Illinois Central’s reliance on a noteworthy federal-court decision does not shake this Court’s confidence in that conclusion. In
Bailey v. Lockheed Martin Corp.,
432 F.Supp.2d 665 (S.D.Miss.2005), a group of plaintiffs sued their employer for,
inter alia,
emotional injuries suffered during a co-worker’s shooting rampage. Judge Lee granted summary judgment to the employer because, under Mississippi law, the exclusive remedy for unintentional injuries suffered at the workplace is the Mississippi Workers’ Compensation Act.
Id.
at 667-68. But the
Bailey
Court added that the plaintiffs’ emotional-injury claims would not have been actionable even if the Act’s exclusivity bar were no object because, “[although they assert otherwise, these plaintiffs are suing for injuries as ‘bystanders.’ ”
Id.
at 672. Judge Lee reasoned that, in contrast to one who sues for injuries inflicted in his own right, the
Bailey
plaintiffs “[we]re suing because they witnessed this traumatic event, and not because they were themselves violated in any way, other than being in proximity to harm.”
Id.
(citing
O’Cain v. Harvey Freeman & Sons., Inc. of Mississippi,
603 So.2d 824 (Miss.1991), and
Satchfield,
872 So.2d at 667).
For reasons into which this Court already has delved, the case at bar is an altogether different creature. Lee’s claim does not rest on the allegation that he suffered emotional distress by viewing the physical injuries of others; if it did, then this Court would not hesitate to grant the defendants’ motions. Instead, Lee contends that the defendants’ negligent
acts led to injuries of his own. Like the plaintiff in
O’Cain,
whose claim for emotional distress the Mississippi Supreme Court permitted to proceed to trial, Lee’s case is not “based on the actual witnessing of the event;” rather, his injuries stem from his placement in a dangerous environment by the defendants’ negligent actions.
O’Cain,
603 So.2d at 830. Such a claim, supported as Lee’s is by evidence sufficient to create a genuine issue of material fact, survives the defendants’ motions for summary judgment.
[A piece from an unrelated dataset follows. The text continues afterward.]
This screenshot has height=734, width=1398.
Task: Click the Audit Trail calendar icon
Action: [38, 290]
Moreover, viewing the facts as the Court must in the light most favorable to Lee, one cannot foreclose the suggestion that Lee’s emotional injury began even before he stepped off the train. In his Complaint, Lee alleges that Illinois Central negligently maintained the rail crossing in question, thereby “causing [him] to sustain severe, permanent and disabling mental and emotional injuries[.]” Complaint at 6. Likewise, Lee’s Amended Complaint [Docket No. 12] claims that BFI acted negligently by situating a waste container in the view of crossing automobiles, thereby “causpng] ... Lee to sustain severe, permanent and disabling mental and emotional injuries[.]” Am. Complaint at 3. The terms of Lee’s claims, therefore, do not explicitly limit the cause of action to the events surrounding the smoldering crash site, and the evidence submitted heretofore could support a jury’s conclusion that Lee sustained emotional injuries that began at the time of the crash itself.
See
Lee Depo. at 170 (“when I heard the emergency brakes going to emergency, then I knew — I knew something was — could be happeningp]” “could hear the glass flyingp]” “knew it was bad”).
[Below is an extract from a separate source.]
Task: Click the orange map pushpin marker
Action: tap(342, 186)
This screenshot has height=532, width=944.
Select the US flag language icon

To put it another way, if Lee never had seen the children’s bodies but all other evidence in the case remained, he still would have proven his claims with sufficient persuasion to proceed to trial.
And under the facts as Lee presents them, he has demonstrated such an entitlement. Therefore, BFI’s Motion for Summary Judgment [Docket No. 63] is denied, and the Motion for Summary Judgment [Docket No. 65] of Amtrak and Illinois Central likewise is denied.